One sentence that caught my eye is from the pattern introduction for Laila’s Socks on p. 86, where Bush remarks: “I didn’t worry about where the stripes met at the beginning of the rounds, since I’ve noticed that many folk knitters weren’t the least bothered by little ‘jogs.’”

non-jogless

I’ve been thinking about jogs a whole bunch lately with all the knitting I’ve been doing on Jerry’s striped sweater. The picture above shows a sleeve with the increases and beginning of round business all happening together. A hot joggy mess, if there ever was one. I have done nothing at all to make anything jogless, because I actually like the jogs and it’ll look a lot better once I neatly weave in ends and block.

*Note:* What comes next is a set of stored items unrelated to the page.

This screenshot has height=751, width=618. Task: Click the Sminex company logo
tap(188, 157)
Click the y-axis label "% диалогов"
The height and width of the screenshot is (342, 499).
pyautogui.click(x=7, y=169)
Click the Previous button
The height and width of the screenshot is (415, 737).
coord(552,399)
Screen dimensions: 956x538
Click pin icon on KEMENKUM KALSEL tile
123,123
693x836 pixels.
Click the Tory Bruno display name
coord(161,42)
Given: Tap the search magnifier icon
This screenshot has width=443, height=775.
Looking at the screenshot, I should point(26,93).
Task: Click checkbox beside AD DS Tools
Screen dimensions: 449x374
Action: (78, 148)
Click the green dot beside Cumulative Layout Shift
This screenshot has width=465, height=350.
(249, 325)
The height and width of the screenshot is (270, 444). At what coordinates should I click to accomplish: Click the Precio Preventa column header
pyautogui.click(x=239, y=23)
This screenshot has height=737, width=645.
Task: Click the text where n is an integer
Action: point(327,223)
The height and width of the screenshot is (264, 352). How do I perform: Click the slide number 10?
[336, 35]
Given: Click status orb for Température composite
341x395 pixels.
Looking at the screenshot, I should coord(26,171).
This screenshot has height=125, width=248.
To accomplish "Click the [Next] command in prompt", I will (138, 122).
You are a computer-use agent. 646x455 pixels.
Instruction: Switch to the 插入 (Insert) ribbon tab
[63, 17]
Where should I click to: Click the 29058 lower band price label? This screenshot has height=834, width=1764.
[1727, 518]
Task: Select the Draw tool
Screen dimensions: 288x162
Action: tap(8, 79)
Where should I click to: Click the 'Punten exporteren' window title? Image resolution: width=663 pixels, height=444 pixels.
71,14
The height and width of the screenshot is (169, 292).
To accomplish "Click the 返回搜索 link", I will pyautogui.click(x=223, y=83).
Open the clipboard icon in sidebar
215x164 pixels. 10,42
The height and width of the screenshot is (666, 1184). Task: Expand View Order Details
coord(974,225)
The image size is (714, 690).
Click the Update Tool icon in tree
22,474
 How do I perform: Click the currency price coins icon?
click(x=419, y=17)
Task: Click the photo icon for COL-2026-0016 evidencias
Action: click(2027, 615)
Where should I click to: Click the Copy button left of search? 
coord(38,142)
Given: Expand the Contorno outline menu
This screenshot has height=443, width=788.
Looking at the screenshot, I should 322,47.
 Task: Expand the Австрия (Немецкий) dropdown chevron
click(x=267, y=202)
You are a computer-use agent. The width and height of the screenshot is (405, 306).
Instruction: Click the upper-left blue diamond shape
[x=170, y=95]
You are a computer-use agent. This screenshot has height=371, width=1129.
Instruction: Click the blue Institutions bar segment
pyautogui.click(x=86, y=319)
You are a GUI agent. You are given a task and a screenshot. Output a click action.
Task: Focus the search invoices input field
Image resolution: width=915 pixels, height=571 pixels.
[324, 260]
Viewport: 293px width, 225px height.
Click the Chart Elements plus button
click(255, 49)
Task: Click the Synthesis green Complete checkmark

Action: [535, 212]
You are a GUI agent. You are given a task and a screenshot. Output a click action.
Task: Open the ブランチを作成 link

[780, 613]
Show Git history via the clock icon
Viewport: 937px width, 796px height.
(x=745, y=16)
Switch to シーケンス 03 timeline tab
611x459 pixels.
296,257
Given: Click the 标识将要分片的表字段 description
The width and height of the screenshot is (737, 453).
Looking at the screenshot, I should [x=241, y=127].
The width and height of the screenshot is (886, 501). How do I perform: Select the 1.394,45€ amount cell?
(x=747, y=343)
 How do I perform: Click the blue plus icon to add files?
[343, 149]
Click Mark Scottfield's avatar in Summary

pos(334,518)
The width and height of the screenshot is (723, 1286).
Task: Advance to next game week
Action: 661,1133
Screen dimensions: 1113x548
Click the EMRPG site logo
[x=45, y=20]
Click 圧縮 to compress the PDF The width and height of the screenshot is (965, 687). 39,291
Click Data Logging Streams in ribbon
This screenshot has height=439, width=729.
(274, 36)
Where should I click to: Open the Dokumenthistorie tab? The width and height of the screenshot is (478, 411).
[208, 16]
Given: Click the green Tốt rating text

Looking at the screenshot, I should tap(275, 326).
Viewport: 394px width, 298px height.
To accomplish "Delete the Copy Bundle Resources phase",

There are many resources in magazines and online for making jogless stripes. I’ve tried it before and I think I prefer to know where my beginning of round is. It reminds me my garment was handknit. It’s not perfect, but it’s mine and I made it just the way I wanted. I was relieved to hear, from Nancy Bush of all people, that jogs are okay.

This is all part of my Knitting Manifesto, which I’ve been writing in my head since, well, I guess since I started knitting. It changes often; sometimes dramatically (remember when I used to think garter stitch was too plain?!?) or sometimes just a little (like now with my stand on jogs). But it drives my knitting choices and it influences how I feel about my craft, my art, my business – whatever you want to call it.

I’m going to try to get my Manifesto out of my head and onto the blog, but for now I’m wondering if you have something like this? Do you have big or little beliefs about your knitting?  I’m just curious.

And also, I would like to knit each and every project in the Folk Knitting in Estonia book. Hello? AWESOME.

3 thoughts on “Notes on a Manifesto

  1. This is very interesting — in general, but particularly as I feel *exactly* the same about the jog/beginning of round issue — and was thinking about how and why I like it just the other day! Hurrah for Nancy Bush. I have many of these little beliefs / ticks – many are habitual, and like many habits, hard to break. Sometimes they achieve the same kind of status as political convictions (“this is really the *best* way to decrease” &c) but sometimes they can feel like impediments (“I only ever knit on circs. Is there something wrong with me?”). I also have a weird aversion to moss stitch that I can’t explain at all . . .

    I always enjoy the way you write about technique, so am looking forward to your manifesto.

  2. Thanks to Interweaves Hurt Book Sale I, too, bought a copy of Nancy’s Bush’s book. The history section is a must-read and those cast-ons make the book worth twice the price at full retail. I’m adding several of her patterns to my list on Ravelry, (after your terrific Zig Zag Study Hall Mitts).